Human rights advocacy group Liberty said communities have been subjected to disproportionate and harmful policing while staff at Number 10 have been "attending drinks parties".
Of these, 31 were recorded from May 17, 2021, when different households were allowed to mix indoors for the first time following several months of lockdown.
Since that date, some forces have revised down their total number of fines, while others have issued hundreds.
FPNs can be rescinded following a review, or cancelled altogether if multiple were issued in error, leading to some areas seeing a fall in the number of fines over time.

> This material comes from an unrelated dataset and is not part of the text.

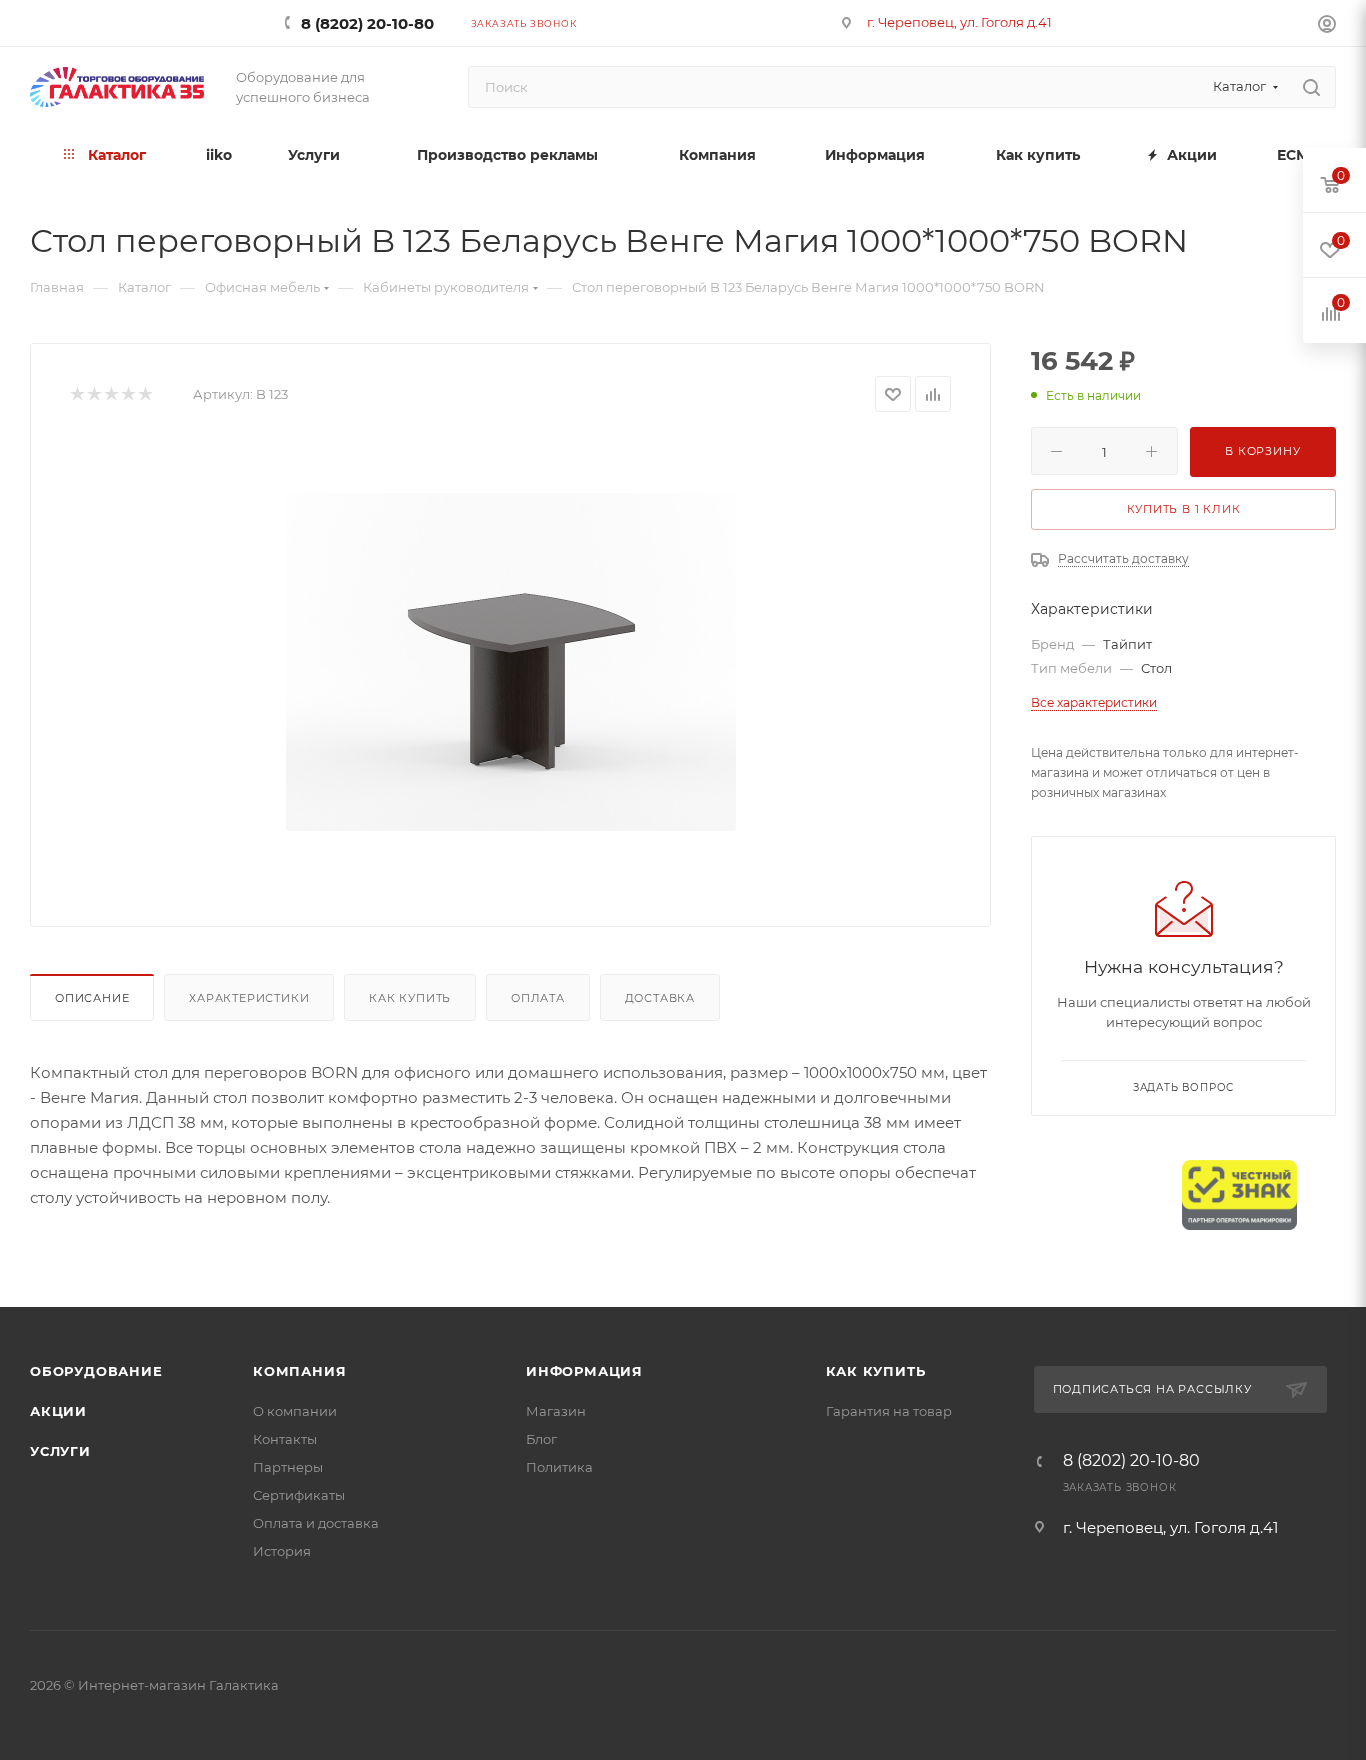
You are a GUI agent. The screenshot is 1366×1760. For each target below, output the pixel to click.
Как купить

Across England and Wales, 124,581 fines have been issued by the 43 territorial police forces, British Transport Police and Ministry of Defence for alleged breaches of Covid-19-related laws since the pandemic began.
Liberty said the Government has given the police ‘blunt and coercive powers to enforce lockdowns’, when it should have been prioritising public health.
Jun Pang, Liberty policy and campaigns officer at the organisation, said: “Throughout the pandemic we have seen over-zealous policing and chaotic communications, leaving people confused and fearful of prosecution.
“The discrepancies in these regional figures show that the restrictions were unclear, leaving it up to local police forces to interpret the law. Clearly, this opened the door to inconsistency and discrimination.”
The Government has recently come under fire following a series of reports on parties and large gatherings at Number 10 Downing Street, while the rest of the UK was under restrictions.
Prime Minister Boris Johnson has already apologised after it emerged his principal private secretary, Martin Reynolds, invited more than 100 members of staff to a ‘bring your own booze’ party in the Number 10 garden in May 2020 during the first lockdown.
Of the FPNs issued across England and Wales so far, 377 were for holding a gathering of more than 30 people – with 21 in Nottinghamshire.
Ms Pang said: “Now we know that while some communities were being subjected to disproportionate and harmful policing and locked out of support, those in power were attending drinks parties at Number 10.
“This is typical of a Government that sees itself as above the law – and that is currently pushing through various pieces of legislation to make itself untouchable.”
An NPCC spokesman said all forces have first sought to engage and explain Covid laws to people, and only enforce them when necessary.
Assistant Chief Constable Owen Weatherill, NPCC lead for Operation Talla, the police response to the pandemic, said there are still some restrictions – such as the use of face coverings and self-isolation rules – in place for good reason.
He said: “We have observed high compliance by the public.
"Officers have rarely had to use their powers in recent months, only enforcing where there are clear breaches of the rules or people haven't responded to explanation and encouragement.”